Over the past year a number of you have asked me what is it with the long hair? It has been insinuated on several occasions that I might be going through a mid-life crisis but I assure you that given my age it is highly unlikely such is the case – perhaps in another 10 years. The truth of the matter is that I have been trying my hardest to grow my hair to a length where it can be donated so that it may be used for a wig for perhaps a patient going through cancer treatment. You may ask what brought about this desire to grow and donate my hair – well life and the reality of it.

On August 21st, 2008, my wife and I were blessed with a lovely baby boy – Jake Rahul Khera. I still remember the day as if it was yesterday. It was a day filled with joy, fear, fun and most of all love. How much life would change for me that day I had no idea – almost all in a positive way except for when I am asked ‘but why dad’, ‘but why dad’, but why dad’…… In any case, after an amazing sailing vacation in Antigua with our little boy in April 2009 - what was scheduled to be a urinary tract infection turned into the worst nightmare of our life. The doctors at Fairfax hospital discovered a tumor on Jake’s right kidney. At first I was convinced that it was simply an infection, and till date I am not quite sure if it was denial on my part that pushed me to believe that or my strong belief that cancer only happens to adults due to certain habits etc. But as it turns out our 8-month old boy hit a lottery that no child should ever win. He was 1 of 500 kids in the entire US that would be diagnosed with Wilms Tumor.
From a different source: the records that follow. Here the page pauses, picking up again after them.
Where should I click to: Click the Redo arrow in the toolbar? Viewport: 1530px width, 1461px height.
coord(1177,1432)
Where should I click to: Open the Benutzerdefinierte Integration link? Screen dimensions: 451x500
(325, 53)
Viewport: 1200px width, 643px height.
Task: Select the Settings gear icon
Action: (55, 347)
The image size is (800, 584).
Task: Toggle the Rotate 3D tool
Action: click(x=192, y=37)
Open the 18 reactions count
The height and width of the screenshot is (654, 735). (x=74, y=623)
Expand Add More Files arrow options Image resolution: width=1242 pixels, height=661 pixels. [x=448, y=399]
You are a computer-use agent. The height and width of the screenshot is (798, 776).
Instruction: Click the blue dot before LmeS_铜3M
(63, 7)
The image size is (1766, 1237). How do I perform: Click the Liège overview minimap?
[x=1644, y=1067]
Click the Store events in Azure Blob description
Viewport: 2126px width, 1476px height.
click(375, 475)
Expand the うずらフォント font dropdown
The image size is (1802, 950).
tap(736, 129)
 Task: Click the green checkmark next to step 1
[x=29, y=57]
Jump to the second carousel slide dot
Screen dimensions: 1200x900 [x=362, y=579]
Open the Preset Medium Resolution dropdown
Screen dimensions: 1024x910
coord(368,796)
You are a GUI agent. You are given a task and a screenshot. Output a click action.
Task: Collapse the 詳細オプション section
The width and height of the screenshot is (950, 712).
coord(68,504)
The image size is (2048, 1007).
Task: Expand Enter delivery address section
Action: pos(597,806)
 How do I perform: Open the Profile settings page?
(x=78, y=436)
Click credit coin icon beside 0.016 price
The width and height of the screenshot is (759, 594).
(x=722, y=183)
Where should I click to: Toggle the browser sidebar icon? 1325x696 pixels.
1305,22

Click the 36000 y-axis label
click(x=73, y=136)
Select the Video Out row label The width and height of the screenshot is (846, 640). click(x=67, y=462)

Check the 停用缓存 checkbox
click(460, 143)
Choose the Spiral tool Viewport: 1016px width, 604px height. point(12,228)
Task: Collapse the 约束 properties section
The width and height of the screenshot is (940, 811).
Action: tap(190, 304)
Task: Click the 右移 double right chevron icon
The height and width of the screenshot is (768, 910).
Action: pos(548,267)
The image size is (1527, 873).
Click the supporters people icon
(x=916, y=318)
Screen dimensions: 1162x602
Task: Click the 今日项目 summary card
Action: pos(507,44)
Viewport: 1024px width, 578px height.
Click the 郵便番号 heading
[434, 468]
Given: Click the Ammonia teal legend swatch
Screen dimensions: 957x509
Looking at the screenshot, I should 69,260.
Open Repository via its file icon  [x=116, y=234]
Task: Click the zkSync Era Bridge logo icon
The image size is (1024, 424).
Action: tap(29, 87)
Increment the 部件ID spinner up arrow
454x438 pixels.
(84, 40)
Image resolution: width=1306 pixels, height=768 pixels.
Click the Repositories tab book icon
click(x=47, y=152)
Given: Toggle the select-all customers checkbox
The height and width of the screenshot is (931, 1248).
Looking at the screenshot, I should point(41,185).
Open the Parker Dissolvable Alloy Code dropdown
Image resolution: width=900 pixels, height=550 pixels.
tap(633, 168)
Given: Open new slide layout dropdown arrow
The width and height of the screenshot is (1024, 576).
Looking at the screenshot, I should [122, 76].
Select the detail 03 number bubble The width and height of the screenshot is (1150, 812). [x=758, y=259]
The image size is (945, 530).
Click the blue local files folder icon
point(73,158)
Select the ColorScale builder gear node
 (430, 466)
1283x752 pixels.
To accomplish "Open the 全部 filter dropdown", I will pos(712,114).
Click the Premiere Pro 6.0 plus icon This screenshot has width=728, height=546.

The following weeks needless to say were full of fear, shock and uncertainity. Jake had his right kidney removed and was diagnosed with stage 1 Wilms Tumor. Although we had an option of no chemo given his stage 1 case, we decided to opt for chemo treatment for several reasons. The following six months he went through chemo treatment to give him the best shot at remission and cure. At a time when children are suppose to play, enjoy life, eat, poop, play and sleep, our little man like many others around the word was battling for his life. However, the medical staff at Fairfax and the Childrens National Medical Center were outstanding and helped us throughout this challenging time in our life.

Jake in a few weeks is about to celebrate his 3rd birthday with no obvious side affects or any residual affects of any kind. He has consistently been in the 80-90th percentile for height, weight and in the 50th for his head (Thank god for not a big head..:)). No one can tell that he ever went through this ordeal by looking at him, playing with him or hanging around talking with him. But the scar across his tiny little tummy and our memory as parents will never let us forget how lucky and fortunate we are to have him in our lives today. Unfortunately, not all parents have a happy ending story to tell and the battle for finding a cure or even a treatment for several pediatric cancers continues every day. Pediatric cancer remains the #1 cause of death for young children. The stories I have read and continue to read make me realize that we are a long ways away from winning this battle against cancer.

If you have made it to this part of my story then I think I have achieved more than 70% of my goal as my biggest desire is to raise awareness of pediatric cancer which can show up in any child, at anytime without notice and it does not care what cultural background you come from or what language you speak.

I will be shaving my head on August 22nd, 2011 a day after my boys 3rd birthday. I can only imagine the joy he will get from running the shaver once through my head. I am hopeful that my hair will serve as a wig for someone who needs it most and at the same time I am hoping to raise funds to support on-going research of pediatric cancer. Additionally, I am hopeful that some of the funds will be used to maintain and improve facilities for cancer patients here in the DC metro area. Your awareness of this situation means the most to me and everything else you do beyond that is simply an added bonus.

Please feel free to donate as much or as little as possible. No amount is too large or too small.

Thank you and see you all around with or without my hair. Also, I will put up pictures of my head shave once it has been completed.
Vinnie

Below are some quick facts of funding or lack thereof for pediatric cancer research: The funding for pediatric cancer clinical trials has gone down every year since 2003, and is currently around $27 million. By comparison, NCI funding for AIDS research is $300+ million; funding for breast cancer topped $600+ million.